NUTRITION, SUPPLEMENTS, and ADDITIVES

ADDITIVES: The Center for Science in the Public Interest published a list of “ten riskiest food additives” that appear to pose the greatest risk to sensitive individuals and the general population. These are acesulfame-K, aspartame, and saccharin, sugar substitutes, artificial colorings, especially Red#3 and yellow #5, BHA and BHT (preservatives), caffeine , MSG, propyl gallate (added to vegetable oil, meat products, potato sticks, chicken soup base, chewing gum and many other products), sodium nitrite (in most brands of bacon, hot dogs, bologna, ham and other processed meats), and sulfites (“a danger primarily to the 5 percent to ten percent of asthmatics who are sulfite-sensitive”).

To consider just one of these additives: aspartame releases into the bloodstream one molecule of methanol (wood alcohol),  a cumulative toxin, for each molecule of aspartame consumed. Children diagnosed with phenylketonuria (PKU) must not use aspartame, which is 56% phenylalanine. Aspartame is included in soft drinks, dry mixes for “Kool-Aid”, gum, chewable vitamins, and desserts. The Food and Drug Administration (FDA) requires the labeling – PHENYLKETONURIC: CONTAINS PHENYLALANINE – on products containing aspartame. Medications, however, are exempt from this requirement.

There is evidence in the medical literature that PKU heterozygotes (carriers for PKU) may experience  varying degrees of difficulty in metabolizing phenylalanine. PKU is the most common of known inborn errors of metabolism estimated to occur, in varying degrees of severity, in one out of seventy Caucasians.

An unusually high volume of complaints has been received by the FDA concerning neurological adverse reactions, including seizures, allegedly triggered by aspartame.

The Committee on Drugs of the American Academy of Pediatrics (Pediatrics, vol 99, no.1, Jan, 1997, p 268-278) include aspartame-induced headache and seizures among current problems encountered with “inactive” ingredients in pharmaceutical products.

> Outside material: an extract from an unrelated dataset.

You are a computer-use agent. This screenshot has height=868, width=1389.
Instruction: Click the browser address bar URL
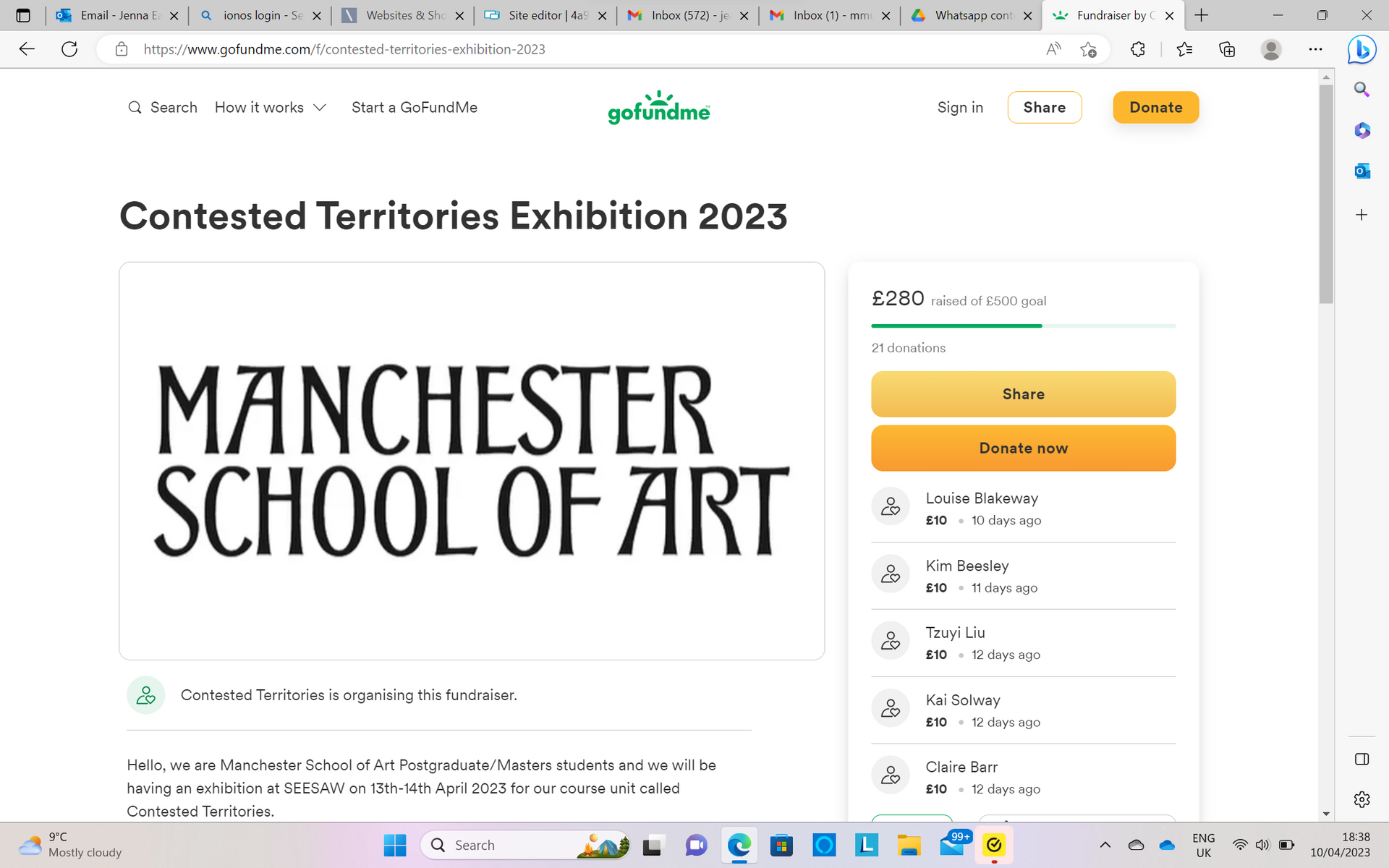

Aspartame (L-asparty-L-phenylalanine methyl ester) marketed as Nutrasweet,  Equal etc. is made up of three components: phenylalanine, aspartic acid and methanol (wood alcohol).

When the compound in broken down in the body, phenylalanine is released. Persons heterozygous for the phenylketonuria (PKU) gene, most frequent in populations associated with mild damp climates, may possess a lowered tolerance of phenylalanine than others.

See: University of Arizona 1984 Aspartame Study, Woodrow C. Monte Food Science and Nutrition Laboratory, Arizona State University, Journal of Applied Nutrition, Vol. 36, no.1, 1984

ANTI-NUTRIENTS IN PLANTS: To cite only one example of hundreds, broccoli and spinach contain oxalic acid, which interferes with calcium absorption. Oxalic acid is an insect repellent synthesized by the plant for its own preservation. Harmful effects of antinutrients and compounds that inhibit mitochondrial function (e.g. salicylic acid) are diminished by specific choices, as well as rotation, of plants.